Requirement: From the first line to the last, copy the data below word for word.

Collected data
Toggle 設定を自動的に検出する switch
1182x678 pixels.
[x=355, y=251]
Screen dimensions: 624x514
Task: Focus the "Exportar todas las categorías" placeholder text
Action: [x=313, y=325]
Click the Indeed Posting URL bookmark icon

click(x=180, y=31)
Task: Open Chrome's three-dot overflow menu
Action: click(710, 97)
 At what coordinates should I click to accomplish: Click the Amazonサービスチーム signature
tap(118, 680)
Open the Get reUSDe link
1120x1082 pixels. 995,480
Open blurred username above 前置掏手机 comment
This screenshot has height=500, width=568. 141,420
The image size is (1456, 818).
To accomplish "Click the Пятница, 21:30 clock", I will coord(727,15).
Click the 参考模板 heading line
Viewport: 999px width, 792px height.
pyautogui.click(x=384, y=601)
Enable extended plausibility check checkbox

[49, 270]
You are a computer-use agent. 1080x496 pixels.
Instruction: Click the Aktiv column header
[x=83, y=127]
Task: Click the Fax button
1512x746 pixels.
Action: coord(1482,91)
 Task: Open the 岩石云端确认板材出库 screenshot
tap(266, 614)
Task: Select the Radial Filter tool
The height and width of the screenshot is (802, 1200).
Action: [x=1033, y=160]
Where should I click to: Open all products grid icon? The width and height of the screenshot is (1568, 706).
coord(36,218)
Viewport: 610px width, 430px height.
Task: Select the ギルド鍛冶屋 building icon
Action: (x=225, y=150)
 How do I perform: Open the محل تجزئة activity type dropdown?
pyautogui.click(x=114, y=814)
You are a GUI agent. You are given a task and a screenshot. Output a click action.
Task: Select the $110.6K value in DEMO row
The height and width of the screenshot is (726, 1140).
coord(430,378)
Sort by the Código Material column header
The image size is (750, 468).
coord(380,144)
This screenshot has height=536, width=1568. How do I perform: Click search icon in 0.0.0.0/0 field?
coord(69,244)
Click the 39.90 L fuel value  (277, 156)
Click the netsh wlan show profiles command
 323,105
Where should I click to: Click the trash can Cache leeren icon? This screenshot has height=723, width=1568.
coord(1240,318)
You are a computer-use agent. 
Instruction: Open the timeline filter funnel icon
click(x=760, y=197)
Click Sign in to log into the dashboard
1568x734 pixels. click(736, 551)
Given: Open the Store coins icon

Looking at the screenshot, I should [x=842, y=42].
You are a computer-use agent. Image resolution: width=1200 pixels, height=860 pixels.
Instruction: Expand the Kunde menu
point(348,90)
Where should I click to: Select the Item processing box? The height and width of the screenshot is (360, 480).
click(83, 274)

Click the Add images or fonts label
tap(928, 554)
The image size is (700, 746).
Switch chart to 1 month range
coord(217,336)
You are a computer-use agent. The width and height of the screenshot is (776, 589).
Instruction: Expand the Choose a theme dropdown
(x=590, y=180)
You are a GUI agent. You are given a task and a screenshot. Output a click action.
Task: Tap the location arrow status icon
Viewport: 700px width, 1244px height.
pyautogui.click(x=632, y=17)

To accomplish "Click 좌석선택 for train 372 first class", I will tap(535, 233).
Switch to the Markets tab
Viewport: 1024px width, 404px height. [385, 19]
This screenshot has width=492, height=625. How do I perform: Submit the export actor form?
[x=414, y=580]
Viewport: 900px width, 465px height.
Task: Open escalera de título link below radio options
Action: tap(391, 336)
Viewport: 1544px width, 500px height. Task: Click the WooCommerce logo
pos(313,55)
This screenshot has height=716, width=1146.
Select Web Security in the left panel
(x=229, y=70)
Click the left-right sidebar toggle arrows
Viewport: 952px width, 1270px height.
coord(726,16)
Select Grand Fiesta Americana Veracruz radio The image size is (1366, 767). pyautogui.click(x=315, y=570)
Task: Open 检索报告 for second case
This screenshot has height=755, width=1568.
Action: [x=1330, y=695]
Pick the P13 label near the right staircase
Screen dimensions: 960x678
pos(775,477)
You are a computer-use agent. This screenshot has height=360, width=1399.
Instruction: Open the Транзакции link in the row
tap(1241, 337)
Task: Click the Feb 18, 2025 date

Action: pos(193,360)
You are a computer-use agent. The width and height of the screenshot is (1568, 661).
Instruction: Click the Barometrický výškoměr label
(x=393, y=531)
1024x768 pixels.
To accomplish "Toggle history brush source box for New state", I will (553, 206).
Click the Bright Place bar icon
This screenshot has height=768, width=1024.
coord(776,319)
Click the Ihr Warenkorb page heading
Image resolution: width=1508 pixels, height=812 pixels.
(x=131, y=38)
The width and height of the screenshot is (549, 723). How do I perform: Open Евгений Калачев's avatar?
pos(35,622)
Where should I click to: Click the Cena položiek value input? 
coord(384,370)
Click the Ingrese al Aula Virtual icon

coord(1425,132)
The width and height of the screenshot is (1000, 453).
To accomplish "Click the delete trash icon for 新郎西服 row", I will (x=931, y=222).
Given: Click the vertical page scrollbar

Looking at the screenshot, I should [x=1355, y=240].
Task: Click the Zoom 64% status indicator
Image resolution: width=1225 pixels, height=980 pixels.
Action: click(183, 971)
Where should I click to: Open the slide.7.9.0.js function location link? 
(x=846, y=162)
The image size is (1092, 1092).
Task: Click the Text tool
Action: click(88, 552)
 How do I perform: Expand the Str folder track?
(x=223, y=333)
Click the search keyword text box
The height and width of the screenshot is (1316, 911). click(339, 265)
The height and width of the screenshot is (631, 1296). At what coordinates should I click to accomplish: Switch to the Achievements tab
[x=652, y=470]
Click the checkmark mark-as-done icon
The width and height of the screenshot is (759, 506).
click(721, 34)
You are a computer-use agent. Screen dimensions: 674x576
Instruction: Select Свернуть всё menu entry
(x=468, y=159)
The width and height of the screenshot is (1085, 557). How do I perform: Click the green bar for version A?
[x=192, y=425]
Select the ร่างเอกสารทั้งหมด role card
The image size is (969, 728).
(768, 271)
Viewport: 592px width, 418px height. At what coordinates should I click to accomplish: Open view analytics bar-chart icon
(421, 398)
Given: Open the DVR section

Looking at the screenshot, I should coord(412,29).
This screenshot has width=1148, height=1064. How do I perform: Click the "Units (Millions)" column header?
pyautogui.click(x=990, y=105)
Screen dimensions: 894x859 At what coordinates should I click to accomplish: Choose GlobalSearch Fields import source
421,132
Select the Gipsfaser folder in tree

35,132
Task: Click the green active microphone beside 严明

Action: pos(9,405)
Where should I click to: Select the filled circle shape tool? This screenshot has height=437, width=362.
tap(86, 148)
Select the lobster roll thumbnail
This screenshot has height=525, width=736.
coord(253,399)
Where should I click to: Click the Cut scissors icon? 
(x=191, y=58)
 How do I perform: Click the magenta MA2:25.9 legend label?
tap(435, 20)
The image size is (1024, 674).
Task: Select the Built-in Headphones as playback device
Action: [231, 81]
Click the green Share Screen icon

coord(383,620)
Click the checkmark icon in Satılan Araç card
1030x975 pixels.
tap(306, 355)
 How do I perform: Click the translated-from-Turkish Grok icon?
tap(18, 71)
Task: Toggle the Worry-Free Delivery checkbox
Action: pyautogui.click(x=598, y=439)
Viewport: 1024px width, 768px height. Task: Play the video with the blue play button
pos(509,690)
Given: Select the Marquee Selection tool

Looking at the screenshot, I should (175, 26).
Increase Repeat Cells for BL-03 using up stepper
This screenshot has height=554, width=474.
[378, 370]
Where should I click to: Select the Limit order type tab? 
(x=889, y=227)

Expected output:
Toggle 設定を自動的に検出する switch
1182x678 pixels.
[x=355, y=251]
Screen dimensions: 624x514
Task: Focus the "Exportar todas las categorías" placeholder text
Action: [x=313, y=325]
Click the Indeed Posting URL bookmark icon

click(x=180, y=31)
Task: Open Chrome's three-dot overflow menu
Action: click(710, 97)
 At what coordinates should I click to accomplish: Click the Amazonサービスチーム signature
tap(118, 680)
Open the Get reUSDe link
1120x1082 pixels. 995,480
Open blurred username above 前置掏手机 comment
This screenshot has height=500, width=568. 141,420
The image size is (1456, 818).
To accomplish "Click the Пятница, 21:30 clock", I will coord(727,15).
Click the 参考模板 heading line
Viewport: 999px width, 792px height.
pyautogui.click(x=384, y=601)
Enable extended plausibility check checkbox

[49, 270]
You are a computer-use agent. 1080x496 pixels.
Instruction: Click the Aktiv column header
[x=83, y=127]
Task: Click the Fax button
1512x746 pixels.
Action: coord(1482,91)
 Task: Open the 岩石云端确认板材出库 screenshot
tap(266, 614)
Task: Select the Radial Filter tool
The height and width of the screenshot is (802, 1200).
Action: [x=1033, y=160]
Where should I click to: Open all products grid icon? The width and height of the screenshot is (1568, 706).
coord(36,218)
Viewport: 610px width, 430px height.
Task: Select the ギルド鍛冶屋 building icon
Action: (x=225, y=150)
 How do I perform: Open the محل تجزئة activity type dropdown?
pyautogui.click(x=114, y=814)
You are a GUI agent. You are given a task and a screenshot. Output a click action.
Task: Select the $110.6K value in DEMO row
The height and width of the screenshot is (726, 1140).
coord(430,378)
Sort by the Código Material column header
The image size is (750, 468).
coord(380,144)
This screenshot has height=536, width=1568. How do I perform: Click search icon in 0.0.0.0/0 field?
coord(69,244)
Click the 39.90 L fuel value  (277, 156)
Click the netsh wlan show profiles command
 323,105
Where should I click to: Click the trash can Cache leeren icon? This screenshot has height=723, width=1568.
coord(1240,318)
You are a computer-use agent. 
Instruction: Open the timeline filter funnel icon
click(x=760, y=197)
Click Sign in to log into the dashboard
1568x734 pixels. click(736, 551)
Given: Open the Store coins icon

Looking at the screenshot, I should [x=842, y=42].
You are a computer-use agent. Image resolution: width=1200 pixels, height=860 pixels.
Instruction: Expand the Kunde menu
point(348,90)
Where should I click to: Select the Item processing box? The height and width of the screenshot is (360, 480).
click(83, 274)

Click the Add images or fonts label
tap(928, 554)
The image size is (700, 746).
Switch chart to 1 month range
coord(217,336)
You are a computer-use agent. The width and height of the screenshot is (776, 589).
Instruction: Expand the Choose a theme dropdown
(x=590, y=180)
You are a GUI agent. You are given a task and a screenshot. Output a click action.
Task: Tap the location arrow status icon
Viewport: 700px width, 1244px height.
pyautogui.click(x=632, y=17)

To accomplish "Click 좌석선택 for train 372 first class", I will tap(535, 233).
Switch to the Markets tab
Viewport: 1024px width, 404px height. [385, 19]
This screenshot has width=492, height=625. How do I perform: Submit the export actor form?
[x=414, y=580]
Viewport: 900px width, 465px height.
Task: Open escalera de título link below radio options
Action: tap(391, 336)
Viewport: 1544px width, 500px height. Task: Click the WooCommerce logo
pos(313,55)
This screenshot has height=716, width=1146.
Select Web Security in the left panel
(x=229, y=70)
Click the left-right sidebar toggle arrows
Viewport: 952px width, 1270px height.
coord(726,16)
Select Grand Fiesta Americana Veracruz radio The image size is (1366, 767). pyautogui.click(x=315, y=570)
Task: Open 检索报告 for second case
This screenshot has height=755, width=1568.
Action: [x=1330, y=695]
Pick the P13 label near the right staircase
Screen dimensions: 960x678
pos(775,477)
You are a computer-use agent. This screenshot has height=360, width=1399.
Instruction: Open the Транзакции link in the row
tap(1241, 337)
Task: Click the Feb 18, 2025 date

Action: pos(193,360)
You are a computer-use agent. The width and height of the screenshot is (1568, 661).
Instruction: Click the Barometrický výškoměr label
(x=393, y=531)
1024x768 pixels.
To accomplish "Toggle history brush source box for New state", I will (553, 206).
Click the Bright Place bar icon
This screenshot has height=768, width=1024.
coord(776,319)
Click the Ihr Warenkorb page heading
Image resolution: width=1508 pixels, height=812 pixels.
(x=131, y=38)
The width and height of the screenshot is (549, 723). How do I perform: Open Евгений Калачев's avatar?
pos(35,622)
Where should I click to: Click the Cena položiek value input? 
coord(384,370)
Click the Ingrese al Aula Virtual icon

coord(1425,132)
The width and height of the screenshot is (1000, 453).
To accomplish "Click the delete trash icon for 新郎西服 row", I will (x=931, y=222).
Given: Click the vertical page scrollbar

Looking at the screenshot, I should [x=1355, y=240].
Task: Click the Zoom 64% status indicator
Image resolution: width=1225 pixels, height=980 pixels.
Action: click(183, 971)
Where should I click to: Open the slide.7.9.0.js function location link? 
(x=846, y=162)
The image size is (1092, 1092).
Task: Click the Text tool
Action: click(88, 552)
 How do I perform: Expand the Str folder track?
(x=223, y=333)
Click the search keyword text box
The height and width of the screenshot is (1316, 911). click(339, 265)
The height and width of the screenshot is (631, 1296). At what coordinates should I click to accomplish: Switch to the Achievements tab
[x=652, y=470]
Click the checkmark mark-as-done icon
The width and height of the screenshot is (759, 506).
click(721, 34)
You are a computer-use agent. Screen dimensions: 674x576
Instruction: Select Свернуть всё menu entry
(x=468, y=159)
The width and height of the screenshot is (1085, 557). How do I perform: Click the green bar for version A?
[x=192, y=425]
Select the ร่างเอกสารทั้งหมด role card
The image size is (969, 728).
(768, 271)
Viewport: 592px width, 418px height. At what coordinates should I click to accomplish: Open view analytics bar-chart icon
(421, 398)
Given: Open the DVR section

Looking at the screenshot, I should coord(412,29).
This screenshot has width=1148, height=1064. How do I perform: Click the "Units (Millions)" column header?
pyautogui.click(x=990, y=105)
Screen dimensions: 894x859 At what coordinates should I click to accomplish: Choose GlobalSearch Fields import source
421,132
Select the Gipsfaser folder in tree

35,132
Task: Click the green active microphone beside 严明

Action: pos(9,405)
Where should I click to: Select the filled circle shape tool? This screenshot has height=437, width=362.
tap(86, 148)
Select the lobster roll thumbnail
This screenshot has height=525, width=736.
coord(253,399)
Where should I click to: Click the Cut scissors icon? 
(x=191, y=58)
 How do I perform: Click the magenta MA2:25.9 legend label?
tap(435, 20)
The image size is (1024, 674).
Task: Select the Built-in Headphones as playback device
Action: [231, 81]
Click the green Share Screen icon

coord(383,620)
Click the checkmark icon in Satılan Araç card
1030x975 pixels.
tap(306, 355)
 How do I perform: Click the translated-from-Turkish Grok icon?
tap(18, 71)
Task: Toggle the Worry-Free Delivery checkbox
Action: pyautogui.click(x=598, y=439)
Viewport: 1024px width, 768px height. Task: Play the video with the blue play button
pos(509,690)
Given: Select the Marquee Selection tool

Looking at the screenshot, I should (175, 26).
Increase Repeat Cells for BL-03 using up stepper
This screenshot has height=554, width=474.
[378, 370]
Where should I click to: Select the Limit order type tab? 
(x=889, y=227)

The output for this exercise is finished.